Saat ini kesempatan bukan hanya ditunggu tetapi harus dicari. Tanpa membuang waktu untuk menghitung ini itu, sebaiknya langsung saja diambil kesempatan tersebut. Tapi bukan berarti tanpa perhitungan sama sekali, artinya tetap ada perhitungan kasar tetapi tidak perlu sampai detil. Malah jika tidak ada perhitungan sama sekali namanya BUNUH DIRI.

Saya mengambil ilham ini dari teman saya tersebut. Awalnya memang beliau bekerja pada suatu perusahaan telekomunikasi yang cukup ternama di negeri ini. Tapi sepertinya jiwa beliau bukan sebagai orang kantoran melainkan berwiraswasta. Dahulu sebelum bekerja pada perusahaan tersebut, beliau memang sudah memulai usaha sendiri tapi belum dikerjakan secara serius. Melainkan masih mengandalkan promosi mouth to mouth. Tapi semenjak beliau sudah lepas dari perusahaan tersebut, usahanya mulai dikerjakan serius. Bahkan saat ini beliau sudah mempekerjakan beberapa orang dari kampung halamannya serta tidak lupa juga beberapa orang teman tempat menimba ilmu di perusahaan oblong di suatu kota nan indah.

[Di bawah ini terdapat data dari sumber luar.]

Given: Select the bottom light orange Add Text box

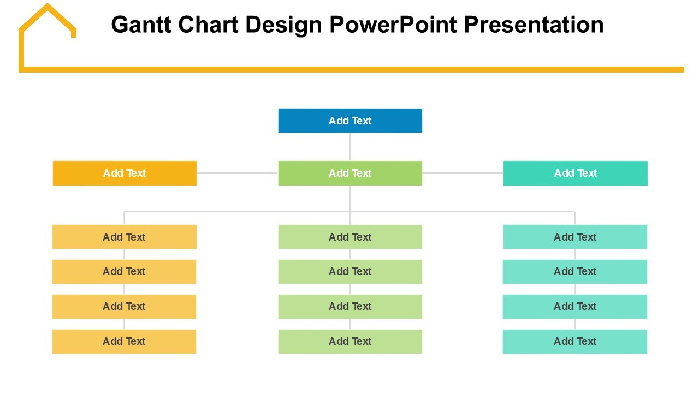Looking at the screenshot, I should click(x=125, y=342).
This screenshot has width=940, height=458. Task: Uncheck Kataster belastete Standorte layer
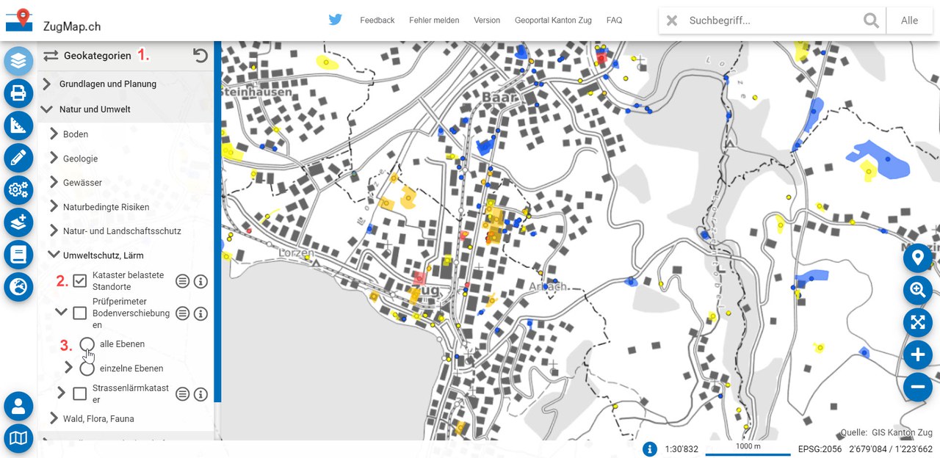click(80, 281)
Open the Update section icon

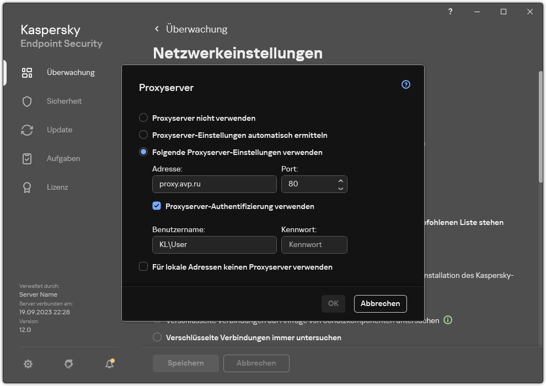(27, 130)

Agustus 2008 ini beliau berencana membuka outlet yang berisi koleksi hasil design-design-nya. 26 dan 27 Juli 2008 kemarin saya sempatkan melihat lokasi yang akan dijadikannya outlet tersebut. Dari segi ukuran memang tidak begitu besar, nahh di sini lah beliau menggunakan otak kanannya. Mungkin jika orang-orang yang (tanpa sadar) lebih suka menggunakan otak kiri maka akan diperhitungkan mulai dari luas bangunan, tingkat keramaian, keadaaan sekeliling bahkan bisa jadi buat studi kelayakan usaha. Alahhh terlalu lama jika harus seperti itu, tetapi teman saya ini ketika melihat ada ruang kosong yang disewakan tanpa pikir ini itu, beliau langsung gesit melihat kesempatan usaha, kesempatan untuk –istilah kerennya- go public. Memang sih beliau sempat bercerita kepada saya bahwa pernah beliau menghitung berapa motor per menit yang melewati outlet tersebut. Tapi itu pun tidak terlalu mendetail, karena ketika saya tanyakan bagaimana metodologi penghitungannya, beliau menjawab ”Arrghh gak kaya gitu git, itu mah terlalu rumit, yang penting ak tahu ada 30 motor per menit yang lewat sini”.

Sepertinya otak kanan harus lebih sering dipergunakan nih jika gak ingin kehilangan kesempatan. Apapun kesempatan itu yang pasti jangan gunakan perhitungan yang terlalu mendetail. Sekarang tanyakan pada diri kita masing-masing

Sudahkah otak kanan kita gunakan?
Atau
Sudah efektifkah otak kanan kita gunakan?